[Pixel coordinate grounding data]
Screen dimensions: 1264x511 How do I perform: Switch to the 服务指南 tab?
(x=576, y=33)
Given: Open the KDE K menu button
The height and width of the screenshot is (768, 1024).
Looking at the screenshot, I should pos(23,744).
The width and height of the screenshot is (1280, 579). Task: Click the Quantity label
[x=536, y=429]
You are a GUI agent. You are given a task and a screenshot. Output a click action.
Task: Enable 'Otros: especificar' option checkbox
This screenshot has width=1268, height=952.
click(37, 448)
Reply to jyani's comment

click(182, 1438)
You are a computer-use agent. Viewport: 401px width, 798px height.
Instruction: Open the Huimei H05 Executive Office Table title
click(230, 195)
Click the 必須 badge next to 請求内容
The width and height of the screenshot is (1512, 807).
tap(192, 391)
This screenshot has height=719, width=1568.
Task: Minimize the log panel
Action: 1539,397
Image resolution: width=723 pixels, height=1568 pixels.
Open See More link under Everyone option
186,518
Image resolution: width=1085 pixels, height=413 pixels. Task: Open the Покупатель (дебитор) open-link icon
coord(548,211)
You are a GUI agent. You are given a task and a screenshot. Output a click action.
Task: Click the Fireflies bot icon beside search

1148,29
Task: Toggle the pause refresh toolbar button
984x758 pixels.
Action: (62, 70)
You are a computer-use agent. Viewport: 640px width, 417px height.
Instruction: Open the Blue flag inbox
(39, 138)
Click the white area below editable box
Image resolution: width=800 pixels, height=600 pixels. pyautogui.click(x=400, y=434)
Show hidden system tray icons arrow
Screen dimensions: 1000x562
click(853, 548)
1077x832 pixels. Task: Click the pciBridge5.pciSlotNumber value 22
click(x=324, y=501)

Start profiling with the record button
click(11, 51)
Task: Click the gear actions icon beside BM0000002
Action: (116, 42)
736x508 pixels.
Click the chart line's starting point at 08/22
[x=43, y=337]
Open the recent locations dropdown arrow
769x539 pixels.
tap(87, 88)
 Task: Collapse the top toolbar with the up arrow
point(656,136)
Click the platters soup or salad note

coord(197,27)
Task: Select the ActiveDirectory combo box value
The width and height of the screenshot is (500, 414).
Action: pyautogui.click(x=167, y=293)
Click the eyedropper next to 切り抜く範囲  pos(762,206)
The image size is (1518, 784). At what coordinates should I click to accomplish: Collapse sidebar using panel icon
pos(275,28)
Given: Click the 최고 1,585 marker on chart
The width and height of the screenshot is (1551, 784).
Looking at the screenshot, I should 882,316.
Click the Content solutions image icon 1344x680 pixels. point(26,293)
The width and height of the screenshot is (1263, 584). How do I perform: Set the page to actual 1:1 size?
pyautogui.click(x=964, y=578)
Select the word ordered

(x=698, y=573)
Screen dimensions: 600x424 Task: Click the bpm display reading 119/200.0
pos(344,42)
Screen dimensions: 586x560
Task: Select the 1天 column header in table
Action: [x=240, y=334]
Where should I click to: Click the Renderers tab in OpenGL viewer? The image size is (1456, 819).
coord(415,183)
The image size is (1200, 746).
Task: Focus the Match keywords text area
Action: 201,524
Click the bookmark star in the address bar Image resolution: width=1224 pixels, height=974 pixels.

**Work item**
Start at the line containing "Given: Click the 최고 1,585 marker on chart" and copy each line through the last one in the records, exactly and with nothing added.

**Answer below**
Given: Click the 최고 1,585 marker on chart
The width and height of the screenshot is (1551, 784).
Looking at the screenshot, I should 882,316.
Click the Content solutions image icon 1344x680 pixels. point(26,293)
The width and height of the screenshot is (1263, 584). How do I perform: Set the page to actual 1:1 size?
pyautogui.click(x=964, y=578)
Select the word ordered

(x=698, y=573)
Screen dimensions: 600x424 Task: Click the bpm display reading 119/200.0
pos(344,42)
Screen dimensions: 586x560
Task: Select the 1天 column header in table
Action: [x=240, y=334]
Where should I click to: Click the Renderers tab in OpenGL viewer? The image size is (1456, 819).
coord(415,183)
The image size is (1200, 746).
Task: Focus the Match keywords text area
Action: 201,524
Click the bookmark star in the address bar Image resolution: width=1224 pixels, height=974 pixels.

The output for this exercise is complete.